Дружба как среда. Если иллюстрация была их общей работой, то дружба — их общей жизнью.
Они жили в одном ритме, делили и быт, и труд. Мастерские, дачи, поездки, разговоры, анализ работ друг друга — все это создавало особую атмосферу, где возникали два художественных мира: разные по стилистике, но удивительно близкие по духу. Булатов всегда подчеркивал, что они были непохожи: он — строгий, структурный, мыслящий картиной как системой отношений; Васильев — более открытый, непосредственный, тонко лиричный.
Но именно эта непохожесть делала их союз плодотворным. Васильев видел то, что Булатов мог упустить: движение света, атмосферу, эмоциональный жест. Булатов помогал Васильеву структурировать мысль, уплотнять композицию, задавать внутренний порядок. Это была не конкуренция и не борьба за первенство, а постоянное тихое движение навстречу. Они помогали друг другу буквально во всем — от покупки красок до обсуждения того, где проходит граница искусства и как меняется сама его природа.
Их дружба — это пример того, как два художника создают свою собственную экосистему — пространство доверия, разговора, профессиональной строгости и личной близости. Булатов и Васильев — редкий пример того, как дружба может не просто сопровождать искусство, но формировать его. Это история двух людей, которые вместе создали не только книги и картины, но и свою художественную эпоху.
Наташа: муза и спутница жизни
Когда Булатов говорит о своей жене Наталье, его голос меняется. Он становится особенно строгим, внимательным, бережным — как будто любое неточное слово может нарушить хрупкий внутренний баланс. В предисловии к своей книге «Живу дальше» и авторских заметках он подчеркивает: без Наташи не было бы ни этой книги, ни той творческой ясности, которая позволила ему идти своим путем десятилетиями.
Но важно понять: она была не «вдохновляющей фигурой» в романтическом смысле и не «добрым ангелом» за спиной. Это история о трудной, ежедневной, интеллектуально напряженной совместной работе — о глубоком партнерстве, которое стало частью его метода так же, как свет, пространство и слово становятся частью картины.
Булатов говорит о свободе не как о политическом жесте и не как о протесте.
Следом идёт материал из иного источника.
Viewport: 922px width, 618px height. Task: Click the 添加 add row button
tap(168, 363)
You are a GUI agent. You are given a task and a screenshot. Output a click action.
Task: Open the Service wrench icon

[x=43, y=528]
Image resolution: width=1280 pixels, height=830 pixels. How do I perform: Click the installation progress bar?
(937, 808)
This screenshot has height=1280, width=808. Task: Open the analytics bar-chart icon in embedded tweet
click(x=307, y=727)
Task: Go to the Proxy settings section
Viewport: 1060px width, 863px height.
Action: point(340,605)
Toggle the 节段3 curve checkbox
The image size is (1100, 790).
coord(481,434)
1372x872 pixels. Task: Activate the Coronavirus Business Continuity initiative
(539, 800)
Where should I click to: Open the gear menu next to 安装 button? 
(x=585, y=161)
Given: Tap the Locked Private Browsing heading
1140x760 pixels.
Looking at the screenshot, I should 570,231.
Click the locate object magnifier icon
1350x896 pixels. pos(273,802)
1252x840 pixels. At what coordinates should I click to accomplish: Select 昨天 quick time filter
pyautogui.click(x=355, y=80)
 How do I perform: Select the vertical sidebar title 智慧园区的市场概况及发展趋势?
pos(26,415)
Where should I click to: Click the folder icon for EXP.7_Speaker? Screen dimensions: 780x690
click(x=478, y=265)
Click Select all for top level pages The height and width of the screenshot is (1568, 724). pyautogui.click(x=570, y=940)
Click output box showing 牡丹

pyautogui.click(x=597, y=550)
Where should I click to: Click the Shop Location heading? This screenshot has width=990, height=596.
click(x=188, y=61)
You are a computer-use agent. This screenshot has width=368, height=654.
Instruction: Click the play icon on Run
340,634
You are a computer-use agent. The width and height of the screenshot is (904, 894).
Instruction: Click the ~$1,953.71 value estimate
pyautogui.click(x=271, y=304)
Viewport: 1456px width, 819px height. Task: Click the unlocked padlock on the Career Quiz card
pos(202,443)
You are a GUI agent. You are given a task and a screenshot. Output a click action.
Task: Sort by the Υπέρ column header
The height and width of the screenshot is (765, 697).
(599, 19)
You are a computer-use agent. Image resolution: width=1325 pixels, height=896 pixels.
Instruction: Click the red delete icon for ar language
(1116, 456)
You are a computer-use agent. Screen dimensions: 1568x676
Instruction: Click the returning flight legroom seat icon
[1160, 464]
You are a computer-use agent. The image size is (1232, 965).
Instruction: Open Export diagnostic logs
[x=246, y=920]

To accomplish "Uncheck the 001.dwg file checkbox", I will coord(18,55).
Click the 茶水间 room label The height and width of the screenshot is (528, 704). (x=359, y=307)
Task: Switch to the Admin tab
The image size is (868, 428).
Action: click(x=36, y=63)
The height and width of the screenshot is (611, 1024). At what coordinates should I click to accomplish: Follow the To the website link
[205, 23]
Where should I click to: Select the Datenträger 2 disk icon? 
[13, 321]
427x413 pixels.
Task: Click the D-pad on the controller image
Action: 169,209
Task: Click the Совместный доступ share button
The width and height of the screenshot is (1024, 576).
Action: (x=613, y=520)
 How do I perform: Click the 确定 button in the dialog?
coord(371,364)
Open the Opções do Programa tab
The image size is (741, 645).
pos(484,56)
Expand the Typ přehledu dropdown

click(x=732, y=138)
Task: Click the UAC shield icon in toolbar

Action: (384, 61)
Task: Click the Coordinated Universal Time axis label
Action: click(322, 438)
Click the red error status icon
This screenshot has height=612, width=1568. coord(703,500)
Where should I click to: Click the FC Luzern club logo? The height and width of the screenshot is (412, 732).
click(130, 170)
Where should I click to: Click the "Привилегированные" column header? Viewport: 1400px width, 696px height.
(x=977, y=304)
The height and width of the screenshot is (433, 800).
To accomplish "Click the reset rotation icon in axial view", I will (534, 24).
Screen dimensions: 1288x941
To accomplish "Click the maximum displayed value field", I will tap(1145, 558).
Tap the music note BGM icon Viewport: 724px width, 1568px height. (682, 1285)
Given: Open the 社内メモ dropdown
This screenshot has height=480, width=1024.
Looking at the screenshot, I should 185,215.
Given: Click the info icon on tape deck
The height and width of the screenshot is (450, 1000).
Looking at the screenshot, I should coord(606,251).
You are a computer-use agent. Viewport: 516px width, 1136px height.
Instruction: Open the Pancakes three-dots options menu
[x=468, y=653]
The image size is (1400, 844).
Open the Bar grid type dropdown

Свобода для него — это способность задать вопрос, который невозможно задать внутри любого социального языка: не «что должен делать человек?», а «зачем человеку быть?»
Наташа как соавтор ясности. Булатов не раз писал, что именно Наташа заставляла его формулировать мысли точнее. Его художественное мышление тонкое, интуитивное, плоть от пространства картины. Он привык чувствовать связи и отношения, не называя их. Но именно поэтому ему порой не хватало внешнего сопротивления — человека, который скажет: «Скажи яснее. Объясни. Докажи».
Наташа была этим человеком. Ее вопросы и уточнения превращали его ощущение в понятие, интуицию — в формулировку, внутренний жест — в мысль. Благодаря ей он научился выговаривать то, что раньше существовало только как напряжение внутри картины.
Именно в их разговорах рождались те фразы, которые сегодня звучат как ключевые для понимания его искусства. В этом смысле книга — не «оформленный текст», а результат сложного интеллектуального диалога, где Наташа выступала соавтором в самом точном смысле.
Наташа как создатель жизненной гармонии. Но ее роль не ограничивалась мыслительной работой. Булатов — художник крайней внутренней концентрации. Его живопись — это работа на границе интуиции и конструкции, где пространство картины воспринимается как живой организм: его нужно услышать, выстроить, привести к собственной необходимости. Такой труд невозможен в хаотическом или эмоционально нестабильном быту.
Чтобы существовать в этом напряженном режиме, ему была необходима гармония — ритм, ясность, порядок. Эту гармонию создавала Наташа. Речь не о бытовой поддержке — хотя она была и она важна. Речь о создании пространства жизни, в котором художник может оставаться художником.
Наташа удерживала вокруг него целостность мира, снимала с него все, что могло разрушить его внутреннюю собранность, оберегала хрупкую концентрацию, но при этом требовала строгости и ответственности — не позволяла раствориться в самоощущении «гения». Это очень редкое сочетание: защищать и требовать одновременно.